The Rake pointed to this Christian Science Monitor article on Book Lover's Trivial Pursuit (and something called Booktastic). It sayeth:

Everything about this game looks colorful and fun, from the day-glo board to the metal play pieces. Questions appear in six categories of books: children's, classics, nonfiction, book club, authors, and book bag. Players (alone or in groups) must successfully answer one from each. Get your No. 2 pencil ready because this is not a game for the casual reader. We found it considerably more difficult than Booktastic. No subjective responses are allowed, and many of the questions struck our group - which contained two English teachers, two librarians from Harvard, and a Ph.D. in comparative literature - as very, very tough. Still, if you spend enough time studying the cards before company arrives, you'll look like a genius. (Shhhh)


We've been playing this for a month or so now and, in fact, we are so geeky that we take the cards with us and do them during the every-once-and-awhile Sunday afternoon cheeseburger and beer/wine outing. I have some in my purse right now. Anyway, there are hard questions, but the game is not that tough. It is full of fairly recent stuff, though, and also very wide-ranging in terms of genre, which may be what flummoxed this guy's crowd.

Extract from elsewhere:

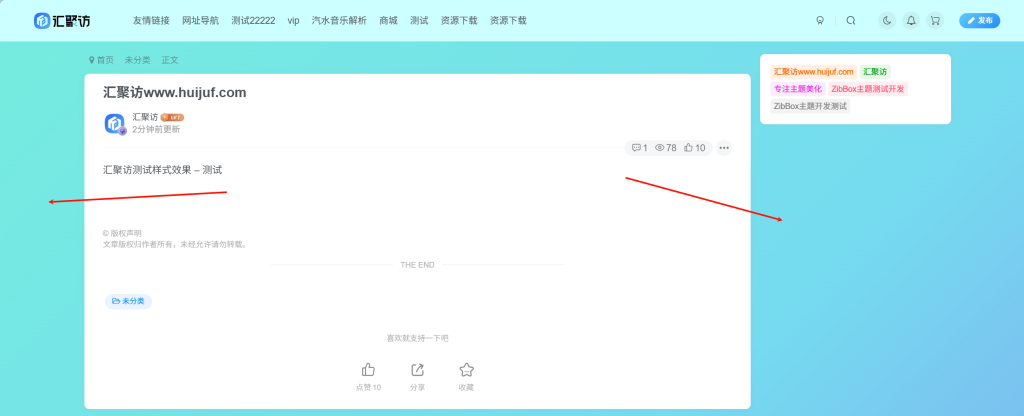Toggle 收藏 favorite star on the article
1024x416 pixels.
tap(466, 370)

Sample questions for your pleasure:

Children's -- Who teaches charms at Hogwarts?
Classic Literature -- What taboo B-word in George Bernard Shaw's Pygmalion sparked a scandal on the London stage?
Nonfiction (note: the Sports of Book Lover's Trivial Pursuit, sad to say) -- What nation's military coup did author Thomas Hauser explore, in The Execution of Charles Horman, later published as Missing?
Book Club -- What Gloria Naylor novel focuses on sea island matriarch Miranda Day?
Authors What author of Sally Hemmings sculpted Africa Rising, a monument to slave trade victims that graces the lobby of a Manhattan federal building?
Book Bag (note: This is usually science fiction or mystery, with the occasional romance clue. This is where Sarah Weinman would kick your ass.) -- What science-fiction author invited others into his Known Space universe, to write stories documenting the Man-Kzin Wars?

Well, you stumped? I'd get about half of these. On a good day. And this seems like a harder than normal set of questions.

Related: Trivial Pursuit: Book Lover's Edition (we got ours at Barnes and Noble)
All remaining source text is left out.